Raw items
— START —

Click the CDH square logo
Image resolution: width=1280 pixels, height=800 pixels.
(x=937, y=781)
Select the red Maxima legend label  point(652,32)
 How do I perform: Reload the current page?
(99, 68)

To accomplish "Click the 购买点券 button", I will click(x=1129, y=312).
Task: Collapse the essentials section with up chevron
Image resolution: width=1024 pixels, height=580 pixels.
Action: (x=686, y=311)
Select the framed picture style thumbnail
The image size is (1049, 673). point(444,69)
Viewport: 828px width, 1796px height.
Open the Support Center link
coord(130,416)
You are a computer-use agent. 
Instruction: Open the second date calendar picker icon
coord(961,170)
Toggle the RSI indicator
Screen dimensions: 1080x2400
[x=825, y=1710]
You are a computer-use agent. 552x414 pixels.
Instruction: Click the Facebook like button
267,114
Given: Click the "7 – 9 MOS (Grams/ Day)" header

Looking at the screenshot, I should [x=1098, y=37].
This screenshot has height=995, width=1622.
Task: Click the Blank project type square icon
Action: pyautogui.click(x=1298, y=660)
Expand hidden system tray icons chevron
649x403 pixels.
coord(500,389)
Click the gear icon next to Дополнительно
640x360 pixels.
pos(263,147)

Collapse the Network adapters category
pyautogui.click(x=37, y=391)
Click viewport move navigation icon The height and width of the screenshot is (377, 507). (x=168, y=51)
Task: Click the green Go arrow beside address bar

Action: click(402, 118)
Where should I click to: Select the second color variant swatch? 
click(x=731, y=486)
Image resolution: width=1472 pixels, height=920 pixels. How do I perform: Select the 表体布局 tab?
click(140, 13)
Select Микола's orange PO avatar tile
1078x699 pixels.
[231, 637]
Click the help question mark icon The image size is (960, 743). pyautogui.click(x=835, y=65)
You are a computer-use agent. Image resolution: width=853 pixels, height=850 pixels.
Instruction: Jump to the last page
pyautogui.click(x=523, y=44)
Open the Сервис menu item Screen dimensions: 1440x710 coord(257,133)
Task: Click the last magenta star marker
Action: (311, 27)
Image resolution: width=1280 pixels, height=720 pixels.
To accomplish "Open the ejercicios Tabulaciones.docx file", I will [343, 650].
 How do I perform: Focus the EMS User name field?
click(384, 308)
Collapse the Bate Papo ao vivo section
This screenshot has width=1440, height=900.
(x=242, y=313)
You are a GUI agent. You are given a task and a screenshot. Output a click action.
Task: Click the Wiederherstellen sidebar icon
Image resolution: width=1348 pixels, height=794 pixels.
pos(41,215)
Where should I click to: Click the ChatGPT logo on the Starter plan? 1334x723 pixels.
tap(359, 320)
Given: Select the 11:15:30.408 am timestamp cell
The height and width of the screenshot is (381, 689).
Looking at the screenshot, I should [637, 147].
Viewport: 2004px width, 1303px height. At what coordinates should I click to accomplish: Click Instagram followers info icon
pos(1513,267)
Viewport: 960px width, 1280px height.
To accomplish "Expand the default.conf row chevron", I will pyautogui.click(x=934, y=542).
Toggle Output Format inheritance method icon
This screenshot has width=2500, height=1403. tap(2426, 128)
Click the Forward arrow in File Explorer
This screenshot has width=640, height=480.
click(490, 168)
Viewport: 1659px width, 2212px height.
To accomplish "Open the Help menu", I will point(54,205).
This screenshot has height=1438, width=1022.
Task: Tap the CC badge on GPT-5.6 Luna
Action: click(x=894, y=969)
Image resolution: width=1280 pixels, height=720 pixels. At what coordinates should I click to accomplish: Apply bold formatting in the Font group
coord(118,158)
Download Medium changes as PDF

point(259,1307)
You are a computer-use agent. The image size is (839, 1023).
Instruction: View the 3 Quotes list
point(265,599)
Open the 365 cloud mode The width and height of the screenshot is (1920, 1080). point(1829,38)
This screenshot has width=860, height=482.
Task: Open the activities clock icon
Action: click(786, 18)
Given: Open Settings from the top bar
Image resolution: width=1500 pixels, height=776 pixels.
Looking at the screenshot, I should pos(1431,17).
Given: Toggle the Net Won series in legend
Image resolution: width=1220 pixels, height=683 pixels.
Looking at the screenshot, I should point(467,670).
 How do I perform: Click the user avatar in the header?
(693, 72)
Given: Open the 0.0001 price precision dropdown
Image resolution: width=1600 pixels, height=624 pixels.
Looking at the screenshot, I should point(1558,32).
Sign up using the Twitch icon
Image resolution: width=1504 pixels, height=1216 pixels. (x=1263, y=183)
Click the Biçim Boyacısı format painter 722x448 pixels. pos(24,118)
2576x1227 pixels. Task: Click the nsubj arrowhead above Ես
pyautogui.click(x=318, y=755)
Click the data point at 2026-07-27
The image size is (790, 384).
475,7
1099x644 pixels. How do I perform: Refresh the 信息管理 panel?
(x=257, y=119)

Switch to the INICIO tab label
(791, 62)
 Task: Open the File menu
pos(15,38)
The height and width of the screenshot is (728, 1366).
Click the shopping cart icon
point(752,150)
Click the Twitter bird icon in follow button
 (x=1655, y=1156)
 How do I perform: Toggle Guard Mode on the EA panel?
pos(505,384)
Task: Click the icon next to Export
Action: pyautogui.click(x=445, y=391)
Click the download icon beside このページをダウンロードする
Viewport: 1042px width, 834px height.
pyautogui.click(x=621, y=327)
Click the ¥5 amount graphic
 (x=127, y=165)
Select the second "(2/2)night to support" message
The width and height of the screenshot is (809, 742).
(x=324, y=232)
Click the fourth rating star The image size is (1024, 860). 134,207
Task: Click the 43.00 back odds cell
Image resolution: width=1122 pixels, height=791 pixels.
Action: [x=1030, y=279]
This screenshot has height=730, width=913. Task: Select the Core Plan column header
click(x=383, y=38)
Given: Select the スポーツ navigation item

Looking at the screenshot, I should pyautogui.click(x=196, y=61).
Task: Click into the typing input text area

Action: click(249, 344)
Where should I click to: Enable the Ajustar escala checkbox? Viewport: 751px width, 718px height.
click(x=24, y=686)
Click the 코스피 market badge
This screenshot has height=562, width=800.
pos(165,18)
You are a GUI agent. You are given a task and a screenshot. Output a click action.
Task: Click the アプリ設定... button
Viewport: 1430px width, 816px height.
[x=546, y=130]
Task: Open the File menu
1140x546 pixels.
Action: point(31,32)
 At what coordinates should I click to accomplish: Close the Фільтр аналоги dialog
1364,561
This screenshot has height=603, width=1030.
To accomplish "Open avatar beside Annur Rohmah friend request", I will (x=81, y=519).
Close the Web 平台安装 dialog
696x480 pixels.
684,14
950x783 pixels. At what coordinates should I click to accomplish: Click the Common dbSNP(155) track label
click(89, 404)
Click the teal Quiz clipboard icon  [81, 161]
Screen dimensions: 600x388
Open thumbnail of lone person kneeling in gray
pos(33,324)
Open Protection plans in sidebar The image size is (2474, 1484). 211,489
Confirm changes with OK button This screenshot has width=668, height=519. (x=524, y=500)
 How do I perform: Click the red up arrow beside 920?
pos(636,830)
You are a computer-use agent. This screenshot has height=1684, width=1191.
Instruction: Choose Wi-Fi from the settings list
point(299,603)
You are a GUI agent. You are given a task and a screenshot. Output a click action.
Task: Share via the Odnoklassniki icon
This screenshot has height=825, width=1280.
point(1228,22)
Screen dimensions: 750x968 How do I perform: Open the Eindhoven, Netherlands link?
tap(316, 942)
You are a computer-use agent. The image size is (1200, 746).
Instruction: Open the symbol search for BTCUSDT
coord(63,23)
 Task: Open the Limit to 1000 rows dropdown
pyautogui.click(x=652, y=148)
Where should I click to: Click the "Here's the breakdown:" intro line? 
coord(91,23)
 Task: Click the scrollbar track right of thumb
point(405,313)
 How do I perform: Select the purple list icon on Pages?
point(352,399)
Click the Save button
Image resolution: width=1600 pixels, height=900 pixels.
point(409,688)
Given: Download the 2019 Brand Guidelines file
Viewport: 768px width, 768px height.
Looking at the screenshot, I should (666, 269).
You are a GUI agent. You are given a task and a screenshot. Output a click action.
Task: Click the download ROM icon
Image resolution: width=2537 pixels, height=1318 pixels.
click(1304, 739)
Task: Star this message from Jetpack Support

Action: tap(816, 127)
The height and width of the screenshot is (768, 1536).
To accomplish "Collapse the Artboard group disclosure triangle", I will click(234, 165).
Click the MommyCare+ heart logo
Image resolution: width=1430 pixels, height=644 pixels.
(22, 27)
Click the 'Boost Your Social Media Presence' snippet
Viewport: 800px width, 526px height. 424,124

— END —

## Task requirements
Reproduce verbatim the items from the line with "Where should I click to: Click the ChatGPT" up to and including the line with "click(490, 168)".

## Task output
Where should I click to: Click the ChatGPT logo on the Starter plan? 1334x723 pixels.
tap(359, 320)
Given: Select the 11:15:30.408 am timestamp cell
The height and width of the screenshot is (381, 689).
Looking at the screenshot, I should [637, 147].
Viewport: 2004px width, 1303px height. At what coordinates should I click to accomplish: Click Instagram followers info icon
pos(1513,267)
Viewport: 960px width, 1280px height.
To accomplish "Expand the default.conf row chevron", I will pyautogui.click(x=934, y=542).
Toggle Output Format inheritance method icon
This screenshot has width=2500, height=1403. tap(2426, 128)
Click the Forward arrow in File Explorer
This screenshot has width=640, height=480.
click(490, 168)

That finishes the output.